En los primeros tiempos de la Orden los templarios casi no necesitaban de un instrumento normativo para regular su funcionamiento, puesto que los efectivos eran escasos. Pero el crecimiento de la Orden obligará a definir unas ordenanzas internas que regulen la vida comunitaria.
La primera Regla, llamada primitiva, se redactará en tiempos del primer maestre, Hugo de Payns. Escrita en latín, la conformaban 72 artículos. Se aprobará en el Concilio de Troyes, en 1129. Haciéndose eco de los consejos recibidos de dicho concilio, posteriormente la revisará Esteban de la Ferté, patriarca de Jerusalén.
A esta Regla se le añadirán, más adelante, diversos artículos o explicaciones, llamados “retraits”, que la complementarán. Los primeros están fechados en el magisterio de Beltrán de Blanquefort, y definen minuciosamente la jerarquía de la Orden; posteriormente, en 1230, y luego en 1260, se incluirán nuevos artículos, referidos a aspectos de la vida conventual, a la disciplina, a las sanciones o a la admisión en la Orden.
La regla comienza diciendo:
Nos dirigimos en primer lugar a aquellos que desprecian seguir su propia voluntad y desean servir, con pureza de ánimo, en la caballería del rey verdadero y supremo, y a los que quieren cumplir, y cumplen, con asiduidad, la noble virtud de la obediencia. Por eso os aconsejamos, a aquellos de vosotros que pertenecisteis hasta ahora a la caballería secular, en la que Cristo no era la única causa, sino el favor de los hombres, que os apresuréis a asociaros perpetuamente a aquéllos que el Señor eligió entre la muchedumbre y dispuso, con su piadosa gracia, para la defensa de la Santa Iglesia.
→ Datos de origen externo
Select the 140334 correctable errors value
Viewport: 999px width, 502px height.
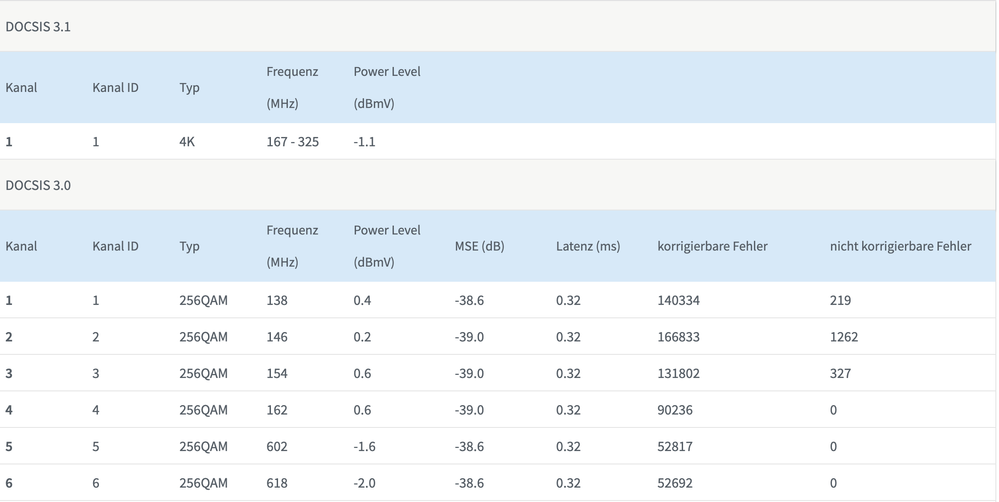pyautogui.click(x=680, y=300)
Por eso, oh soldado de Cristo, fueses quien fueses, que eliges tan sagrada orden, conviene que en tu profesión lleves una pura diligencia y firme perseverancia, que se sabe que es tan digna y sublime para con Dios que, si pura y perseverantemente se observa por los militantes que diesen sus almas por Cristo, merecerán obtener la suerte; porque en ella apareció y floreció una orden militar, ya que la caballería, abandonando su celo por la justicia, intentaba no defender a los pobres o iglesias sino robarlos, despojarlos y aun matarlos; pero sucedió que vosotros, a los que nuestro señor y salvador Jesucristo, como amigos suyos, dirigió desde la Ciudad Santa a habitar en Francia y Borgoña, no cesáis, por nuestra salud y propagación de la verdadera fe, de ofrecer Dios vuestras almas en víctima agradable a Dios.
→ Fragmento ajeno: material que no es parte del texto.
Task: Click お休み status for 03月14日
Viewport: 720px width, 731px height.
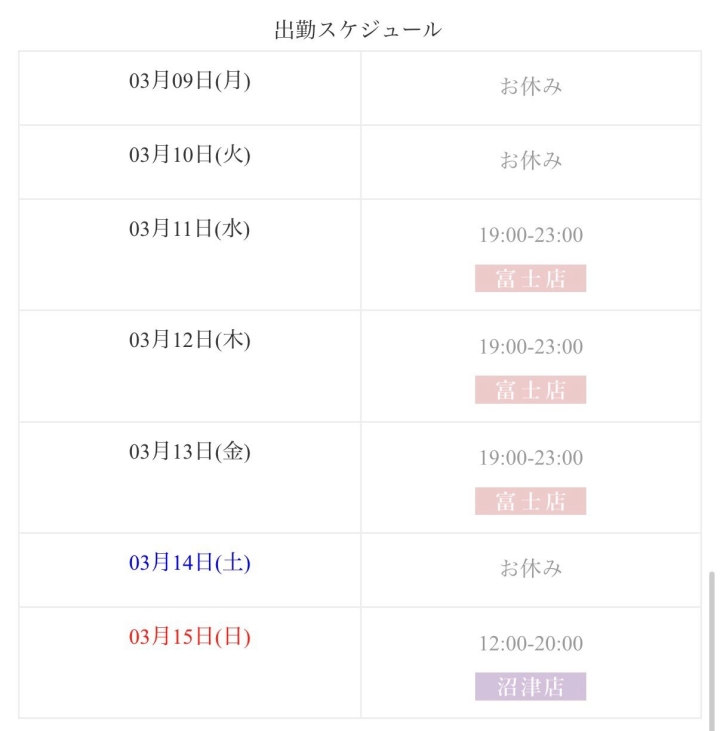Action: (531, 569)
Todo lo arriba dicho, en conjunto, lo aprobamos. Ahora, dado que un gran número de religiosos padres se juntaron en aquel concilio y aprobaron lo que hemos dicho, no debemos silenciar estas verdaderas sentencias que dijeron y juzgaron. Por eso, yo Juan Miguel, por la gracia de Dios, por mandato del concilio y del venerable padre Bernardo, abad de Claraval, a quien estaba encargado este divino asunto, merecí, por gracia divina, ser escritor de la presente página.
“Ego principium qui est loquor vobis”, es decir: “Yo que os hablo soy el principio”. Y quiso el concilio que las normas que fueron dadas y examinadas con diligencia, siguiendo el estudio de la Sagrada Escritura, fuesen puestas por escrito a fin de no olvidarlas jamás, con la ayuda de monseñor Honorio, papa de la Santa Iglesia de Roma, del patriarca de Jerusalén y del consentimiento de la asamblea y por la aprobación de los pobres caballeros de Cristo del Templo que se encuentra en Jerusalén.
Vosotros, que renunciasteis a vuestras voluntades para servir al Rey Soberano con
caballos y armas, por la salvación de vuestras almas, procurareis siempre, con piadoso y puro afecto, oír los maitines y todo el oficio según las observancias canónicas y las costumbres de los doctos regulares de la Santa Ciudad de Jerusalén. Por eso, venerables hermanos, Dios está con vosotros, porque habiendo despreciado al mundo y a los tormentos de vuestro cuerpo prometisteis tener, por amor a Dios, en poca estima al mundo; así, saciados con el divino manjar, instruidos y firmes en los preceptos del Señor, después de haber consumado y concluido el misterio divino, ninguno tema la muerte. Estad prestos a vencer para llevar la divina corona.